Mata kami akhirnya terbuka setelah bosan diganggu cahaya matahari yang merembes lewat lobang-lobang paku pada dinding seng. Kepalaku sedikit pening, lebam di pelipis kanan sudah mendingan dibandingkan tadi subuh. Asjir tergelak lemas di atas sofa, di depan televisi. Darah di lututnya yang runcing sudah kering. Maliklah yang paling sial. Sekujur tubuhnya terkena hantaman benda keras. Masih ada denyut di lehernya. Syukurlah. Tiga versus belasan orang, siapa sangka kami selamat. Aksi perdana yang mujur.
***
Aku memaksa tubuhku bergerak menuju kamar mandi. Mencuci muka, menyikat gigi, mengoles sedikit betadine pada luka di pelipis. Saat kembali ke kamar, Asjir menopangkan kakinya yang luka di kursi pelastik, sedang kaki sebelah menyalakan televisi yang berada tepat segaris dengan sofa.
“Tolong buatkan saya kopi, dua banding satu,” pinta Malik. Asjir mengonta-ganti channel televisi, aku menuju dapur. Sekalian kubuat tiga cangkir.
“Berita Terkini. Belum selesai makassar dihebohkan oleh aksi brutal dan kejam geng motor, muncul kehebohan baru. Sekelompok pemuda bertopeng menyerang geng motor yang sedang beraksi di sebuah mini market. Mereka terlibat baku hantam sampai armada polisi tiba di TKP. Sayangnya, baik warga maupun tim yang meliput kehilangan jejak kelompok pemuda itu. Polisi berhasil membekuk geng motor Pakarasu, yang ternyata beranggotakan beberapa siswa sekolah menengah atas,”
“Kita terkenal...” Malik menyahut sayup di lantai. Di dalam televisi, di dalam studio mereka, si presenter mempersilahan seseorang masuk dan duduk di sampingnya. Laki-laki paruh baya yang mengenakan seragam kuning tua.

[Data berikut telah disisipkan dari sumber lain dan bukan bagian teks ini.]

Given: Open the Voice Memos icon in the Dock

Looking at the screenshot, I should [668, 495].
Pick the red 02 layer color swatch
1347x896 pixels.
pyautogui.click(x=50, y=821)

Pak Asnur, bosku di proyek dulu pernah menjelaskan padaku tentang relatifitas. Ada benar di sana, mungkin di sini salah. Ada pula yang sebaliknya. Kadang, seharian bekerja mengangkat campuran semen terasa sebulan lamanya, kadang terasa hanya satu jam. Proyek ruko tiga lantai, yang dalam gambar dan rencana kerja dapat selesai dalam waktu tiga bulan. ternyata baru rampung di bulan kedelapan. Malik senang, Asjir tidak tampak senang atau sedih, aku meletakkan cangkir-cangkir kopi hitam di sisi mereka tanpa mengeluarkan sepatah kata pun. Pikiranku menembus waktu, melampaui relatifitas kini, menuju kalimat demi kalimat dari penjelasan Daeng tentang lapisan perintah-perintah.











Coker, 3 Maret 2015.
sementara dua bola bulu menikmati dingin.